RECORDS SUPPLIED Block Start

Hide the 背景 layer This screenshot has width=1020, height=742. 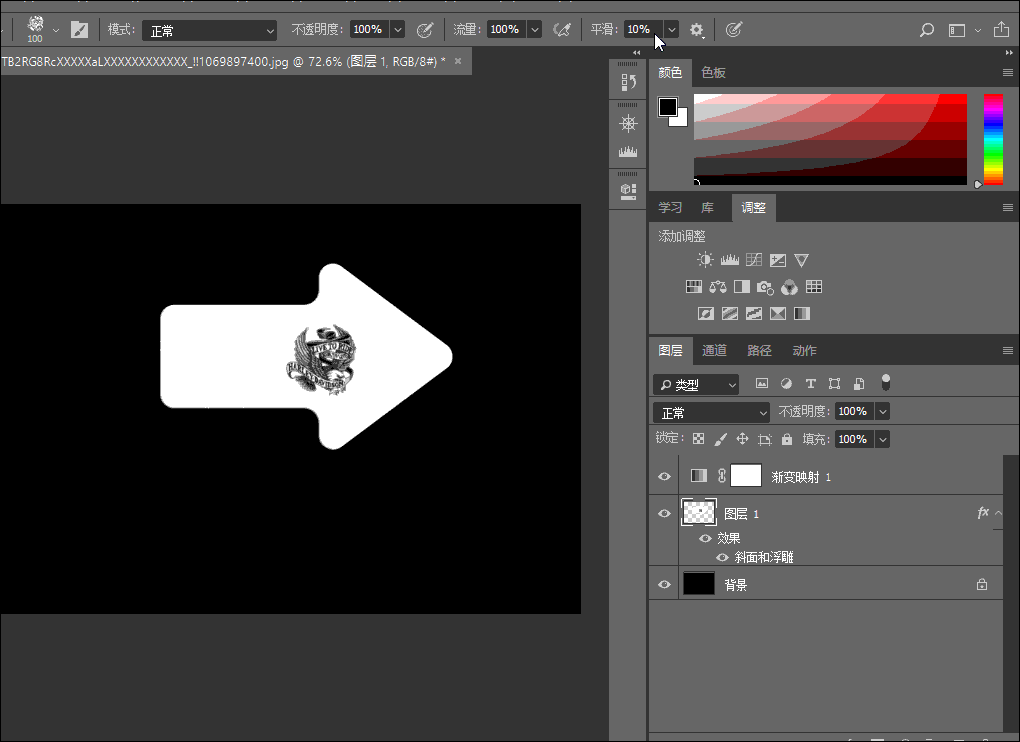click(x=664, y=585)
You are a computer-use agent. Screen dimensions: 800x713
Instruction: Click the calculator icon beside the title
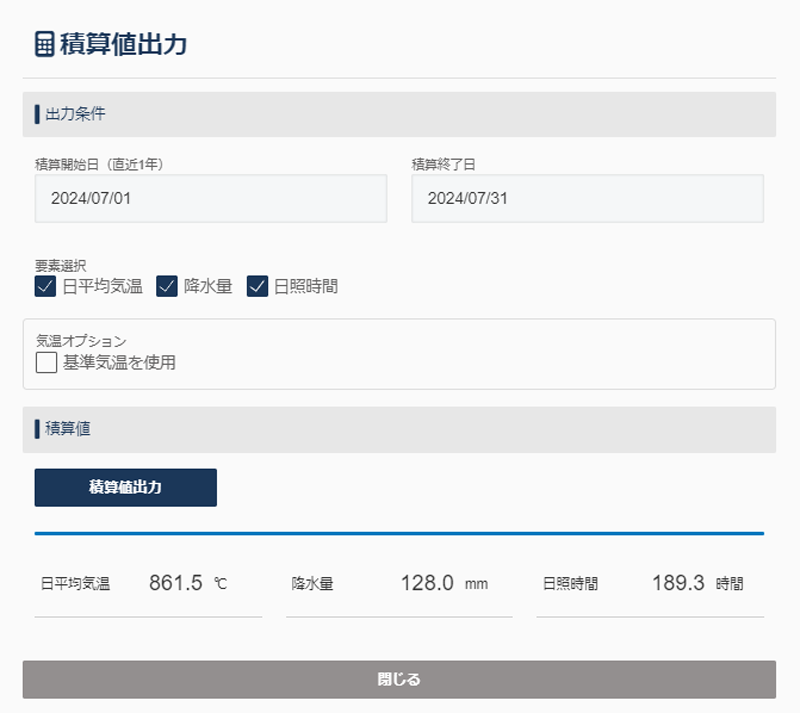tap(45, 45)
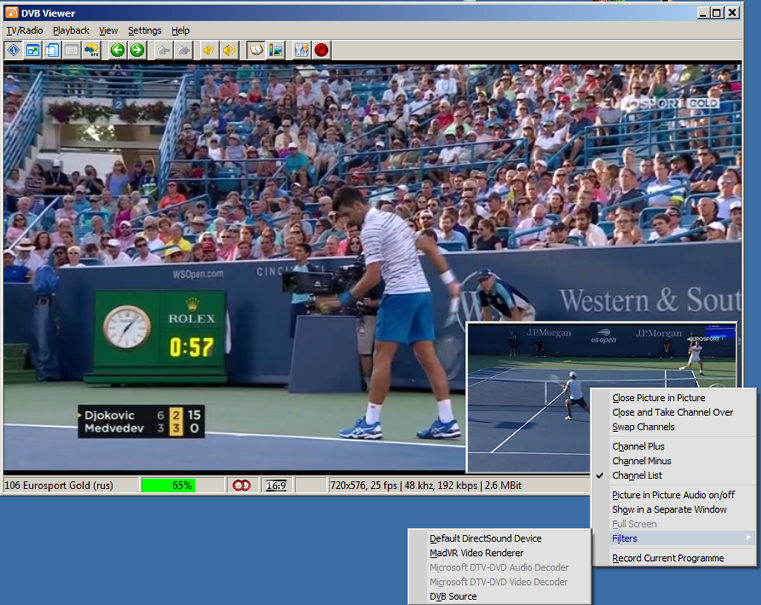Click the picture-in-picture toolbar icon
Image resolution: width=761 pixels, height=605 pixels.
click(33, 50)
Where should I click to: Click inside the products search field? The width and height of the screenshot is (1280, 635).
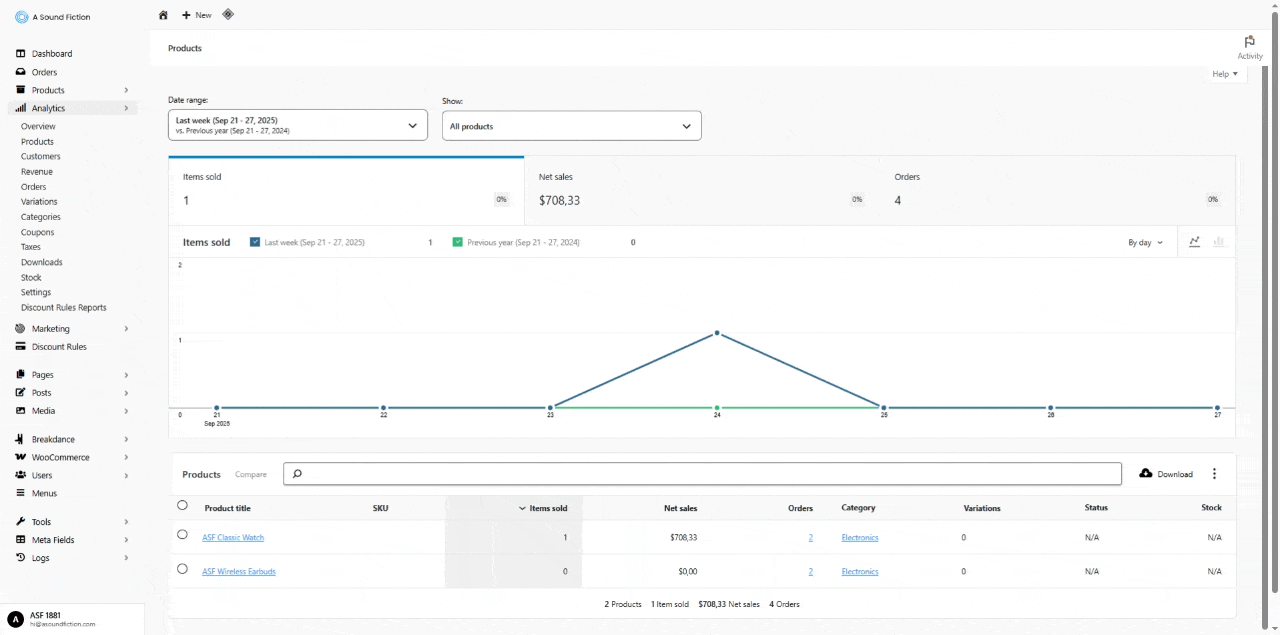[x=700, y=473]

RECORDS SUPPLIED Block End
RECORDS SUPPLIED Block Start

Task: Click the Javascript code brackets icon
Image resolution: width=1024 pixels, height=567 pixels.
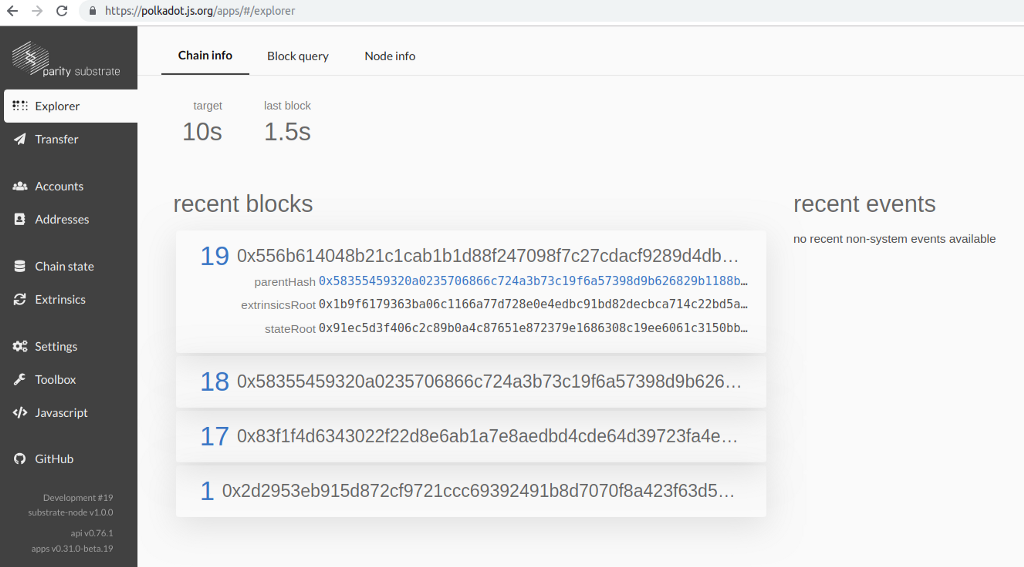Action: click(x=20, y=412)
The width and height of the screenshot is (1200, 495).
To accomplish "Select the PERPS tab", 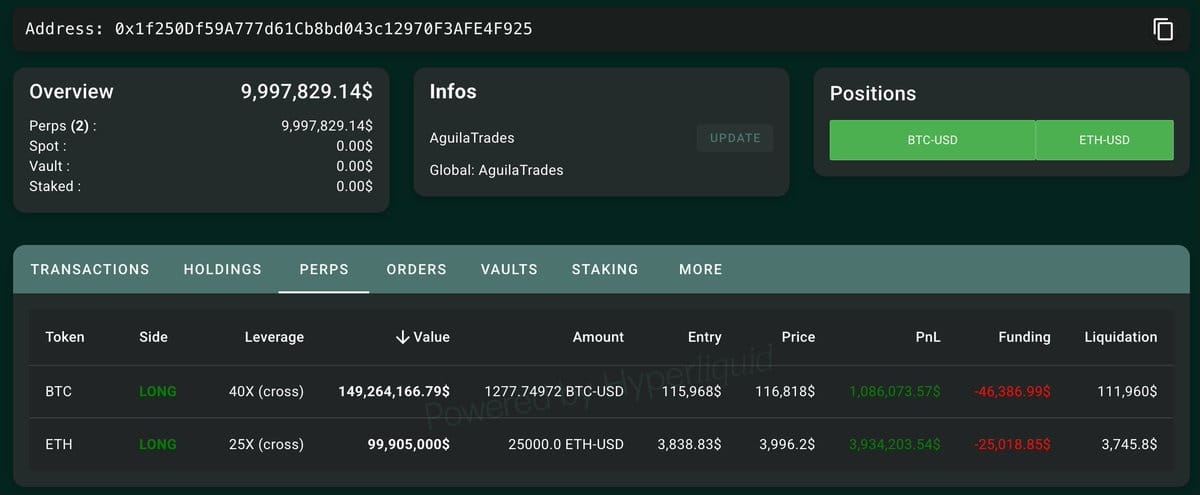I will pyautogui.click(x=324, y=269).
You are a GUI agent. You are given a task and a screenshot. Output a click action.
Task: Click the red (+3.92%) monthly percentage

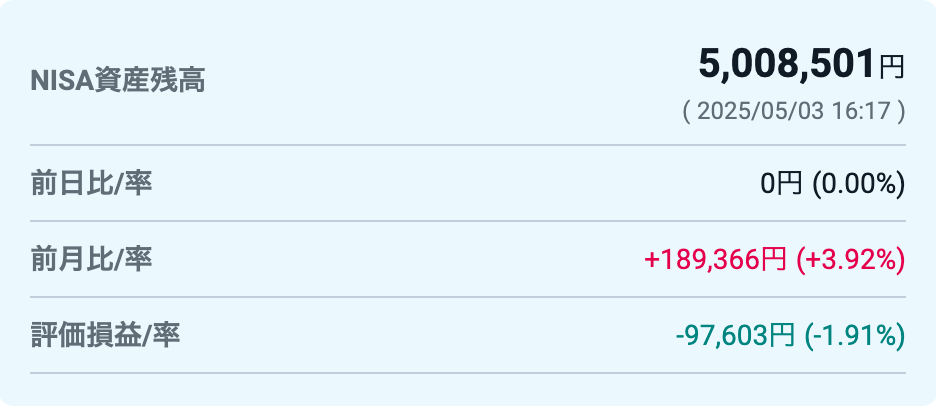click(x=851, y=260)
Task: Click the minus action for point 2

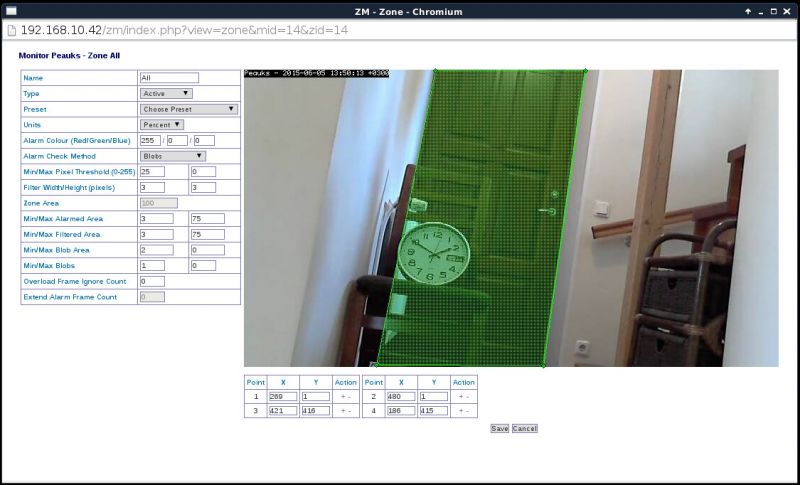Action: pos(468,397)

RECORDS SUPPLIED Block End

TASK ITEM
The expected reply is a number only, the tally of lines in the data where the word "agent" is found.

WRITTEN RESPONSE
2